Kathy Gibson reports – Artificial intelligence (AI) is the term on everyone’s lips – but what does it really mean for businesses?
“We believe it is to enhance business,” says Mohammed Amin, senior vice-president: sales for CEEMETA at Dell Technologies, addressing Dell Technologies Forum in Johannesburg today.
Intelligent machines are not new, Amin adds – mankind has always striven to develop machine that make life easier.
“But with generative AI (GenAI), for the first time, creates a new Internet not created by humans. This means we have to manage this thing together. And it gives us a business opportunity.”
Dell Technologies research has uncovered three main points about AI.
First of all, it an opportunity, says Amin. “CEOs are all asking how they can enhance business to gain competitive advantage.
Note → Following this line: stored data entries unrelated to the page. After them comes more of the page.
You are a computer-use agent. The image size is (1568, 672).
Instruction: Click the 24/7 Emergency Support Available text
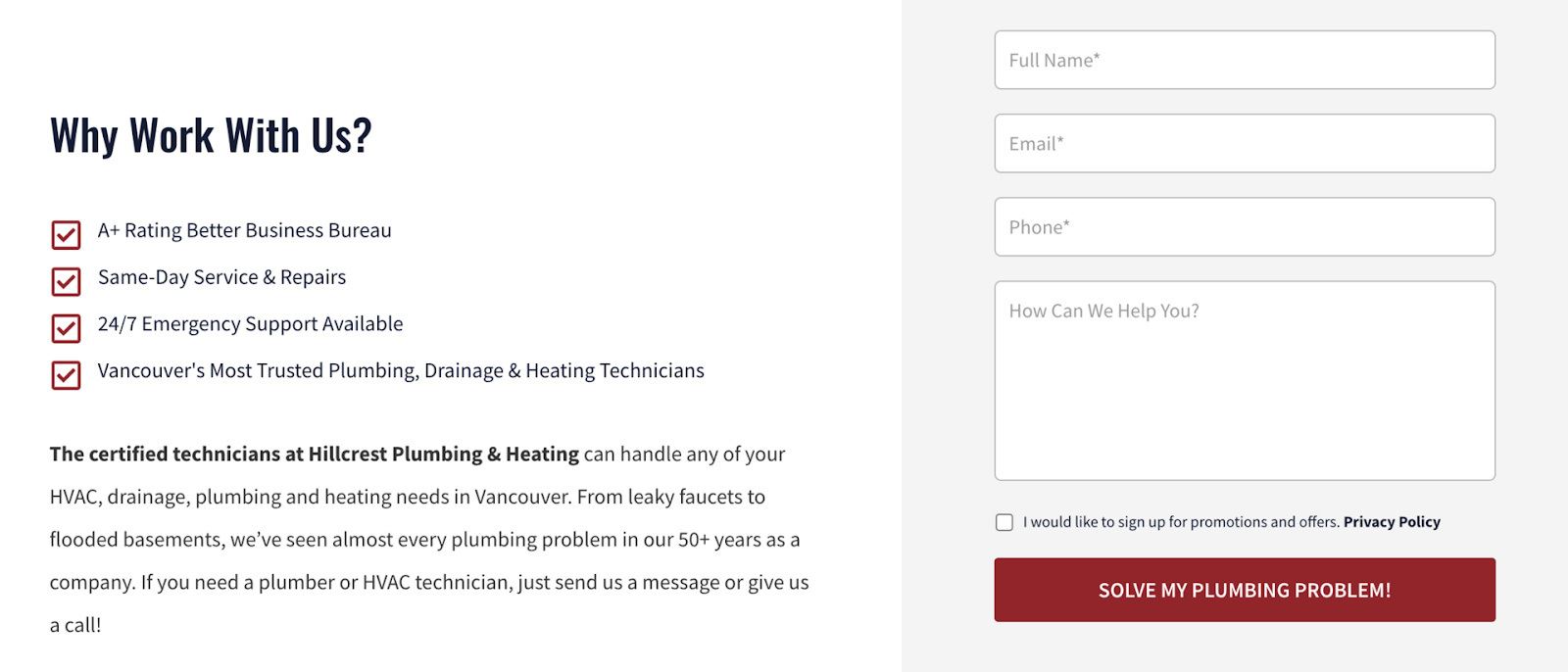(x=250, y=324)
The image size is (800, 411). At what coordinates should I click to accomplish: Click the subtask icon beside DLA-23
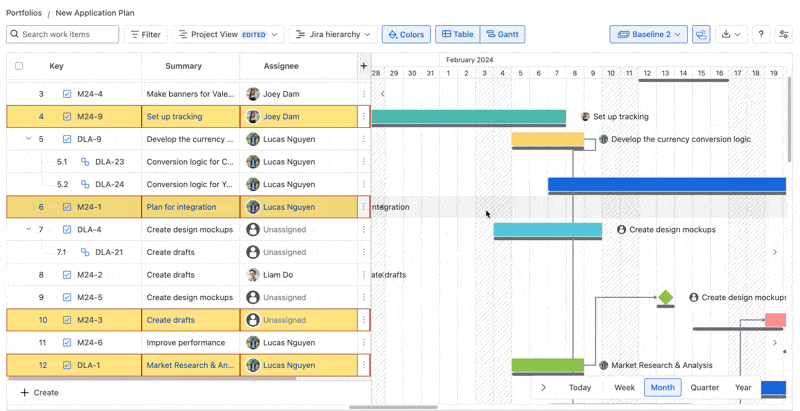coord(85,162)
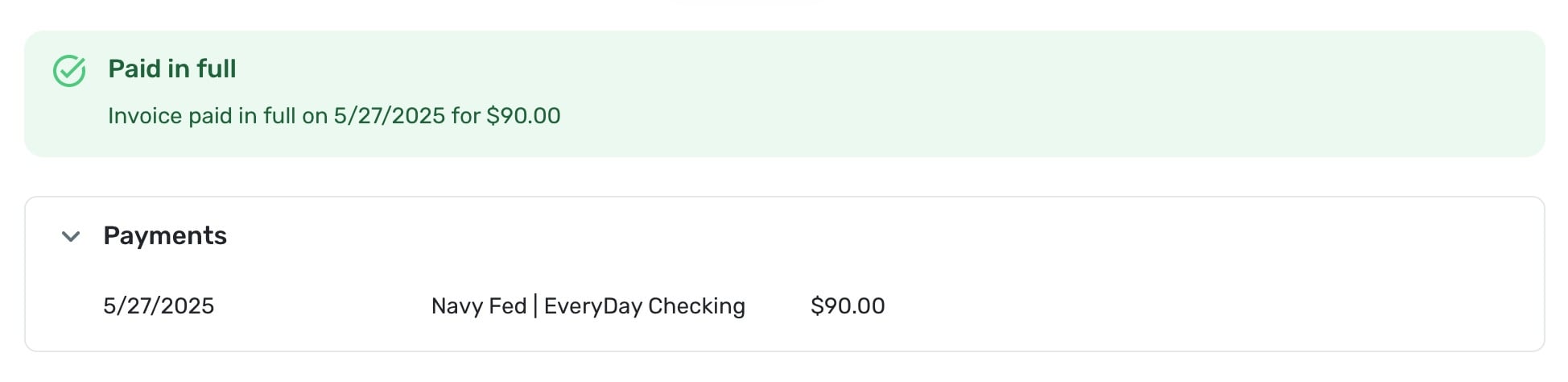This screenshot has width=1568, height=382.
Task: Click the $90.00 amount in green banner
Action: coord(523,116)
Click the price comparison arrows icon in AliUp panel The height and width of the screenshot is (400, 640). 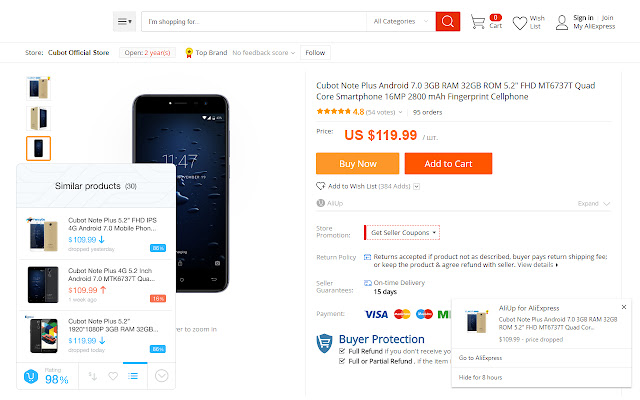tap(93, 376)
And GenAI could enable this.”
Indeed, 91% of South African executives believe AI and GenAI will significantly transform business – but 31% admit they are already struggling to keep up with the pace of disruption.
At the same time, 55% of organisation are at the early to mid-stage of their GenAI journeys. “by 2070, 50% of the global GDP will be a digital economy,” Amin adds.
“So the countries and companies that are not digitally transformed will be left behind.”
The second learning is that talent is the biggest stumbling block on the digital transformation journey.
“Talent and getting people to understand the tech journey is a big problem,” Amin says.
Dell’s study shows that 78% of South African organisations say AI tools will augment human capabilities and productivity.
The top skills for the future will be learning agility, AI fluency and creative thinking – rather than hard skills as in the past.
The third lesson is about date, which will differentiate businesses in the future.
“You must remember that 80% of our data is unstructured,” says Amin. This means just 45% of organisations can currently turn their data in realtime insights.
“Taking AI to the data is what will create new content, for actionable insights and business outcomes,” says Amin.
As a result 91% of organisation agree that data is the differentiator and their GenAI strategy must involved using and protecting that data.
At the same time, 85% of ITDMs prefer an on-premise or hybrid model. “So multi-cloud will be there – but on-premise and hybrid cloud are going to be important.”
With people, data and AI, organisations can accelerate from idea to innovation, Amin says.